Better Health through Deep Breathing




Enough positive things cannot be said of performing deep breathing exercises. Training the muscles that draw air into and expels it from the lungs makes it easier to do any endurance exercises that require strong lungs. Building your lung capacity results in increased O2 consumption, meaning more oxygen is carried to your body and brain to keep it going longer. The martial arts often incorporate and encourage deep breathing, as do yoga and bodyweight calisthenics. Don’t ignore or overlook this important part of natural training. You can do deep breathing exercises all by themselves, or add them to your yoga and bodyweight sessions to make them even more powerful workouts.

“Deep breathing has made many a weak man strong and many a sick man well.” -Martin “Farmer” Burns

Try this: expel the air from your lungs, make a tight circle with your lips, then breathe in as hard as you can. You are breathing in from deep in your lungs, not from your mouth or throat. This exercise, done often, will strengthen the muscles that you use to inhale air.

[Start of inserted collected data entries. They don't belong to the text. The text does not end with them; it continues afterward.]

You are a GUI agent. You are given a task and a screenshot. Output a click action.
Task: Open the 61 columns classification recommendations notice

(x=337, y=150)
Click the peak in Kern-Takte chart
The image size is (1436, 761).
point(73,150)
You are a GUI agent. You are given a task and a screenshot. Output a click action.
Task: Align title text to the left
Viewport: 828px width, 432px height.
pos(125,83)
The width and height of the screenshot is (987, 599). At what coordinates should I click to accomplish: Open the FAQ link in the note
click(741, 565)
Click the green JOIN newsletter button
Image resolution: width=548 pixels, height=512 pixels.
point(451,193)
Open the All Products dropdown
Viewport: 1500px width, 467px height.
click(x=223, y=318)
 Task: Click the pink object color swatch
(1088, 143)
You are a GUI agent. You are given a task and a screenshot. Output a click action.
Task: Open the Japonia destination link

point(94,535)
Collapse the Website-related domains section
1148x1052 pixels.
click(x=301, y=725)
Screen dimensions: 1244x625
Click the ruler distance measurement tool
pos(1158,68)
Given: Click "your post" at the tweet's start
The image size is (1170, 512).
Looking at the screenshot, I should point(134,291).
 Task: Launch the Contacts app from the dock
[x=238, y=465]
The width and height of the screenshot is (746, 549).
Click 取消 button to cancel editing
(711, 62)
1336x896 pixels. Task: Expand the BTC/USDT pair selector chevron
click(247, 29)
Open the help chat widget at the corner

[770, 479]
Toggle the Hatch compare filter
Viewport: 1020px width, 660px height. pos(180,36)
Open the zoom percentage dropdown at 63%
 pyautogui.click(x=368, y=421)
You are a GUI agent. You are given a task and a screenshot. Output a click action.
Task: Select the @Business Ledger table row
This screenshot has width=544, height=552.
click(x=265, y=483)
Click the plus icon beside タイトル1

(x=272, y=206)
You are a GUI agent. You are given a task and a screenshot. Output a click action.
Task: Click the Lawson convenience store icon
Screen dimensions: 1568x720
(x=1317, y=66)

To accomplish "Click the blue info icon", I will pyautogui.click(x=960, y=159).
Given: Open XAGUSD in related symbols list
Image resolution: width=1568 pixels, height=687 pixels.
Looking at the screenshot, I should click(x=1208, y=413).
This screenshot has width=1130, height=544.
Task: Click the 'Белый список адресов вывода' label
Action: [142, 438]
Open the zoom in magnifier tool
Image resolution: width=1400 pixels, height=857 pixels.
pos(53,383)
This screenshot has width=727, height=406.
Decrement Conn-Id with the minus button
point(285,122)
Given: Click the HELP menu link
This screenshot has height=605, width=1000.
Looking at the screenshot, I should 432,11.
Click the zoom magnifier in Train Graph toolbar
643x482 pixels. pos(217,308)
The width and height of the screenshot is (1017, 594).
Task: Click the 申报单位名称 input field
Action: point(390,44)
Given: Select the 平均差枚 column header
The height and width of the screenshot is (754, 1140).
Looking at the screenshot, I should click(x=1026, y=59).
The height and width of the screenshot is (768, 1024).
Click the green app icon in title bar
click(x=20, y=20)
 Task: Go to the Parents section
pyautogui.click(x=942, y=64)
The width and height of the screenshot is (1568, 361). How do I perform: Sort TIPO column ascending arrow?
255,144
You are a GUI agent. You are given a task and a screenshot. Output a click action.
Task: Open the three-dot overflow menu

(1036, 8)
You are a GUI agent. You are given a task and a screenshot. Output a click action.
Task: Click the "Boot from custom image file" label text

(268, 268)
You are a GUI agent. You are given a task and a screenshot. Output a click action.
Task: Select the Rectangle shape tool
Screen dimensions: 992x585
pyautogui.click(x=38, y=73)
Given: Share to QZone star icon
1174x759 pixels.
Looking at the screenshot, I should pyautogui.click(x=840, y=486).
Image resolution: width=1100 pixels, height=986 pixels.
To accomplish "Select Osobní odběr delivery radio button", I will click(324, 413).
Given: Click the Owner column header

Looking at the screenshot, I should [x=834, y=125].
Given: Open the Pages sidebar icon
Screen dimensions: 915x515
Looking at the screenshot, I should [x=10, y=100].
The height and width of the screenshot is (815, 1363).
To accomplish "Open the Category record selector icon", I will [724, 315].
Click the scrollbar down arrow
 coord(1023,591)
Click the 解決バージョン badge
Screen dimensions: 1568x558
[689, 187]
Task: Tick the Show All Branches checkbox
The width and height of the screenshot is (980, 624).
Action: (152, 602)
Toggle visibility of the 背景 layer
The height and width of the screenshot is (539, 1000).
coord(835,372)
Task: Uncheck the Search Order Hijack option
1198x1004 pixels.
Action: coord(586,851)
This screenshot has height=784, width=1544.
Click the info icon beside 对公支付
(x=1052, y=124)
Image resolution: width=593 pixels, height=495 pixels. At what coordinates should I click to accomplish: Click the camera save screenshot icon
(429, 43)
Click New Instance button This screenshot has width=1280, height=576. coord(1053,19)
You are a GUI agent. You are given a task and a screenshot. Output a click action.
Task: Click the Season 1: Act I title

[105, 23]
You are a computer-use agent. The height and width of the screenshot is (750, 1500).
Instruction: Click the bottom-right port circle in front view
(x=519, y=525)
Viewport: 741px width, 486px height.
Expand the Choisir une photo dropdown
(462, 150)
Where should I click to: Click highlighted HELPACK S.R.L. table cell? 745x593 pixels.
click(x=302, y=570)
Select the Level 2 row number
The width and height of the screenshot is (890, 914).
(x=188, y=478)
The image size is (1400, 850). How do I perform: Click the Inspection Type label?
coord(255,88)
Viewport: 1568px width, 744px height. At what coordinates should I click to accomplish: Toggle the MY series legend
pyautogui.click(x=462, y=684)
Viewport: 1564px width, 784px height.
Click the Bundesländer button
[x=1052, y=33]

Next time you swim or run, you will find inhaling to be easier and more natural; you won’t be huffing and wheezing so much.

Next, keeping the tight circle in your lips, breathe out slowly but with force, tightening your abs hard as you exhale. Do this a lot for greater lung power, and for tight abs.

You can also slightly lean forward and exhale all the air out of your lungs. Do not inhale as you lean back and suck your diaphragm in (the front bottom of your ribcage). As you pull in your diaphragm, you will feel your stomach flattening and being sucked in, massaging your organs.

These three lung exercises are not to be overlooked! Practice them often, and in conjunction with other workouts!